The State Committee on Work with Diaspora of the Republic of Azerbaijan
- Coat of Arms of Azerbaijan

Agency overview
- Formed: November 19, 2008
- Superseding agency: The State Committee on Work with Azerbaijanis Living Abroad;
- Headquarters: 24 Samad Vurgun Street, Baku, Azerbaijan Republic AZ1000
- Agency executive: Fuad Muradov, Chairman of State Committee on Work with Diaspora;
- Website: www.diaspor.gov.az

= State Committee on Work with Diaspora (Azerbaijan) =

Government entity of Azerbaijan

The State Committee on Work with Diaspora of the Republic of Azerbaijan (Azərbaycan Respublikasının Diasporla İş üzrə Dövlət Komitəsi) is a governmental agency within the Cabinet of Azerbaijan in charge of establishing and maintaining contacts with the Azerbaijani diaspora abroad and support Azerbaijanis around the world in their efforts for national unity.
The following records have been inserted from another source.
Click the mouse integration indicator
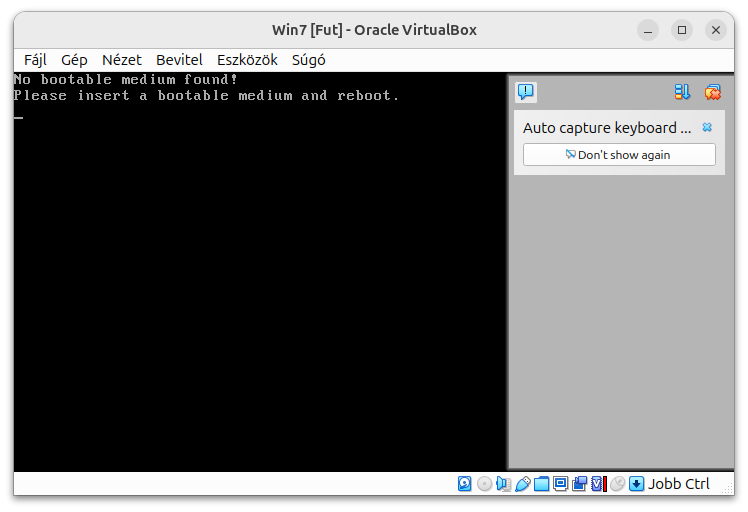The width and height of the screenshot is (748, 512). 617,484
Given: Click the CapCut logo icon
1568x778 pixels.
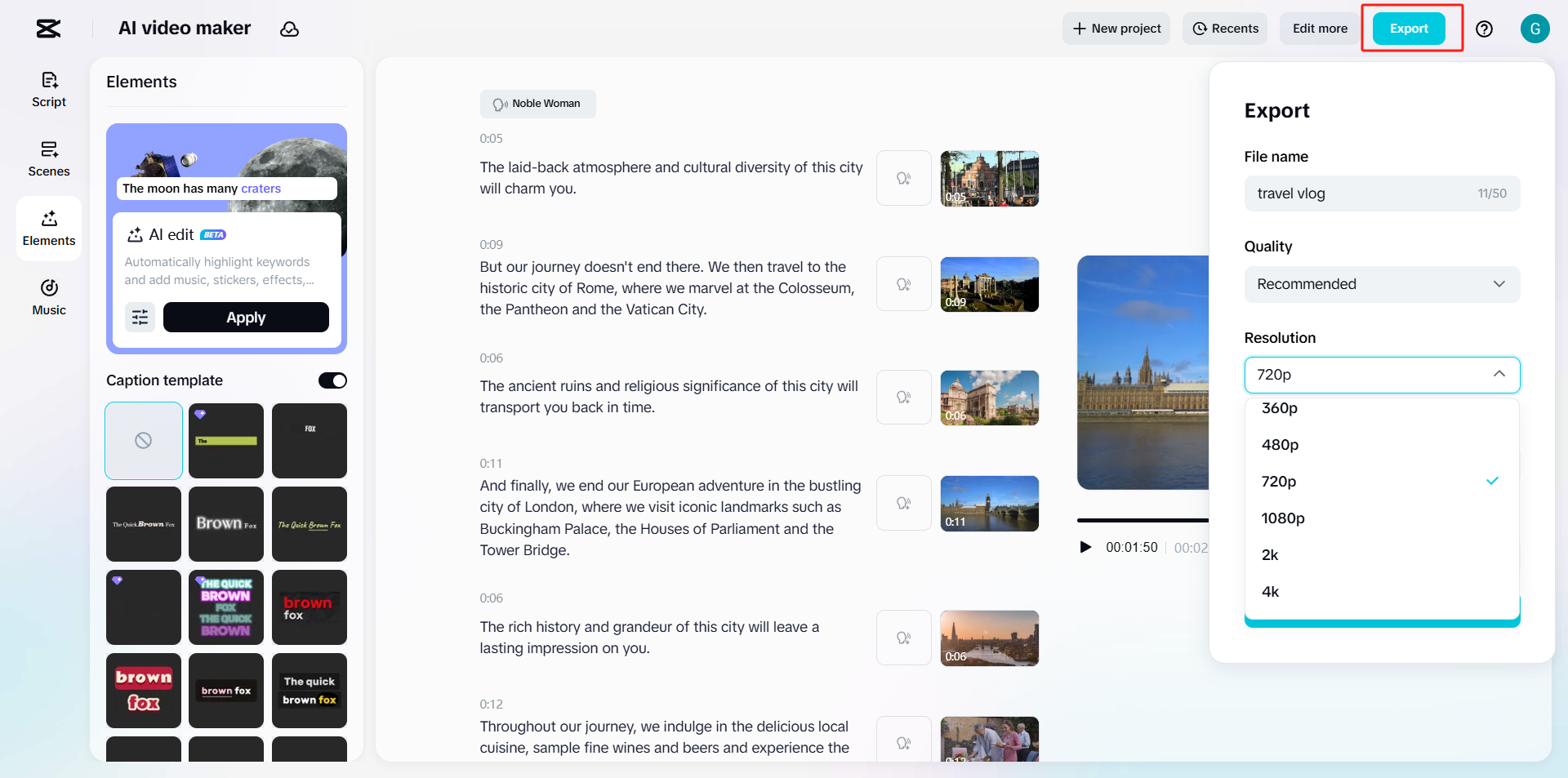Looking at the screenshot, I should click(48, 29).
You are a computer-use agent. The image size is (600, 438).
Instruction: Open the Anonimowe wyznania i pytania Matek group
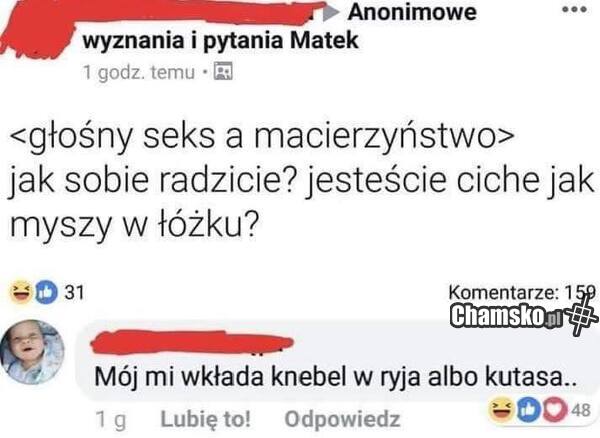(279, 26)
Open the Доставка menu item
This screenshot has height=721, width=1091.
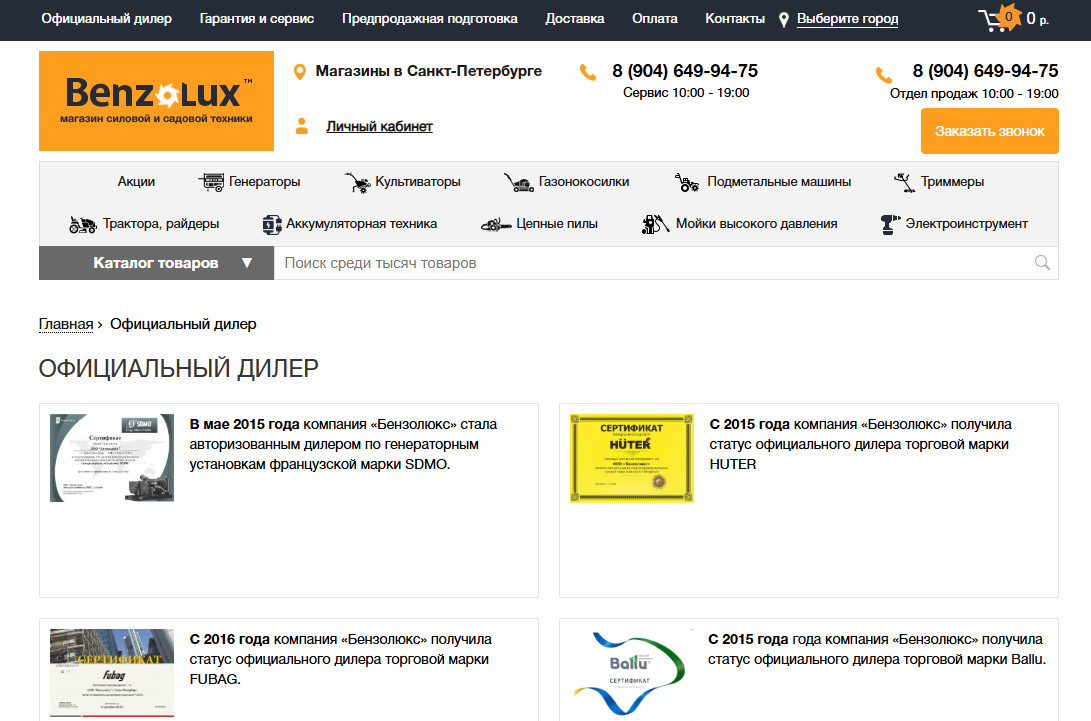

The ministry is headed by Fuad Muradov.

==History==
Since the restoration of independence of Azerbaijan in 1991, supporting Azerbaijanis in other countries in defending national interests of Azerbaijan has become a priority for Azerbaijani government. In order to foster better ties with ethnic Azerbaijanis around the world, preserve their national identity, establish a network of Azerbaijani organizations around the world to ensure national solidarity, the President of Azerbaijan Heydar Aliyev signed a decree on holding a World Azerbaijanis Congress on 23 May 2001. Therefore, the 1st World Azerbaijanis Congress was held on 9–10 November of the same year. Four hundred representatives from over 200 diaspora organizations from 36 countries participated in the congress. Over 700 representatives and 844 guests from 130 state and public organizations of Azerbaijan, members of 25 political parties took part in the conference.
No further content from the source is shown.